The substrate holder according to claim 1, 2 or 3, which is set to have a shape of m. 5. The substrate mounting portion is mounted with a seal member for preventing gas from being discharged from between the substrate end portion and the substrate mounting portion in contact with the substrate end portion. Alternatively, the substrate holder described in 4. 6. The cooling water passage for cooling the substrate holder is formed in the substrate holder.

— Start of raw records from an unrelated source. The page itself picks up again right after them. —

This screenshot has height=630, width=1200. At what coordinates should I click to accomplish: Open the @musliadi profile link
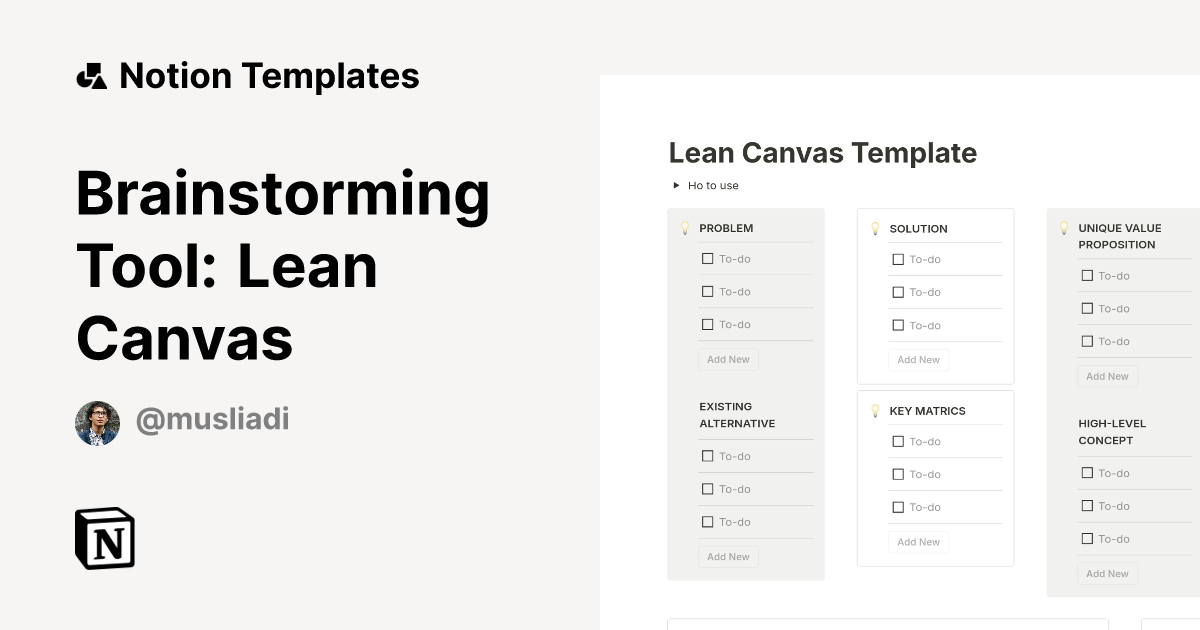(x=213, y=419)
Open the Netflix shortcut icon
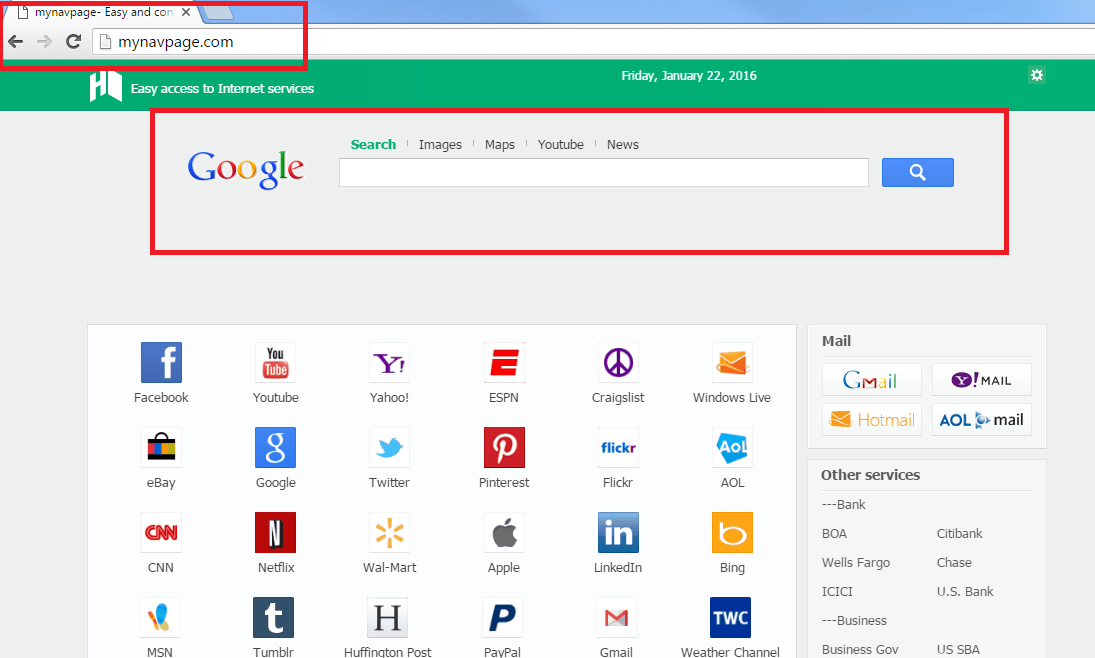 pyautogui.click(x=275, y=533)
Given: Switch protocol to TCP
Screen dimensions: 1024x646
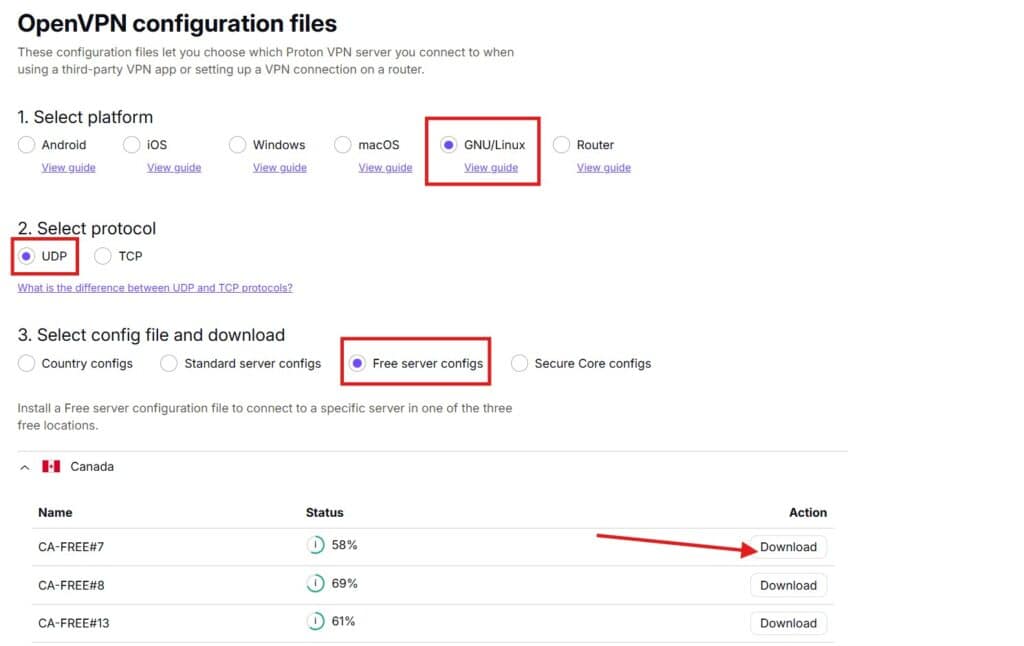Looking at the screenshot, I should [103, 256].
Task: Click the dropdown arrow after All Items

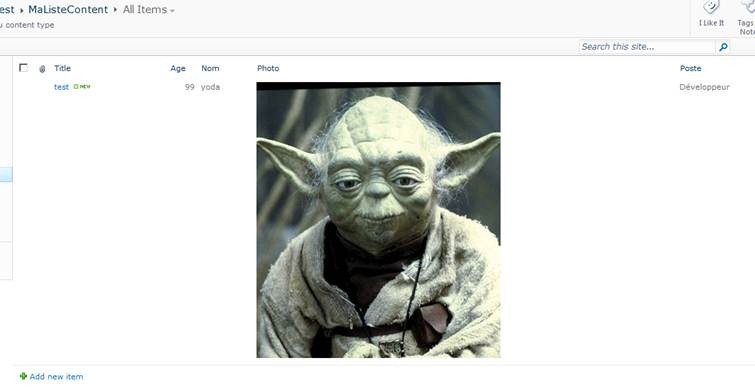Action: pyautogui.click(x=172, y=11)
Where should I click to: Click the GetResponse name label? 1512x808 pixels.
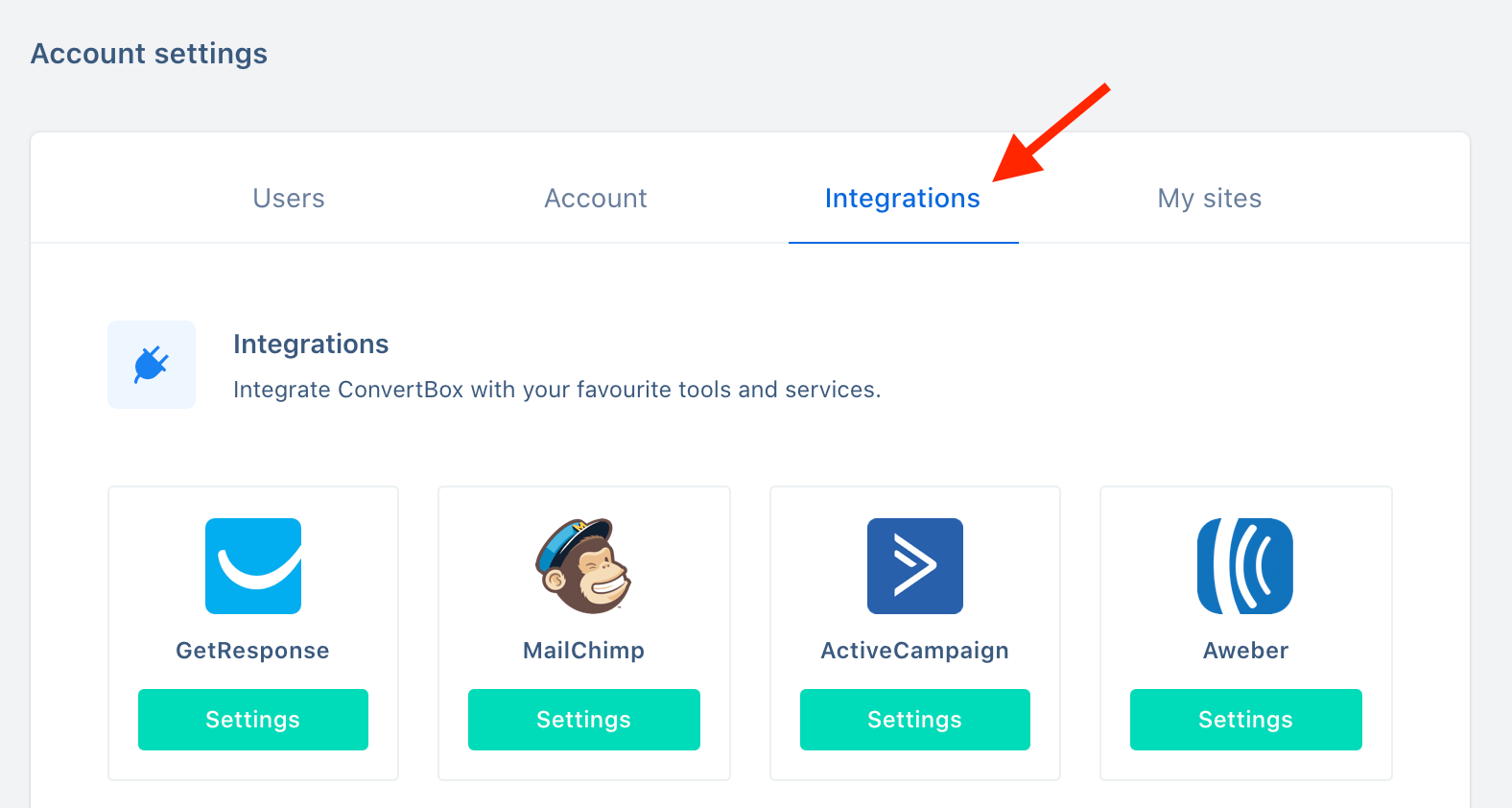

Alternatively, the substrate holder described in 5. 7. A substrate holder for holding a substrate as a sample, a vacuum container for housing the substrate holder in a space maintained in a vacuum state, and an ion beam directed toward the substrate of the substrate holder housed in the vacuum container. An ion beam milling device provided with an ion source for irradiating the ion beam, wherein the substrate holder according to claim 1, 2, 3, 4, 5 or 6 is used.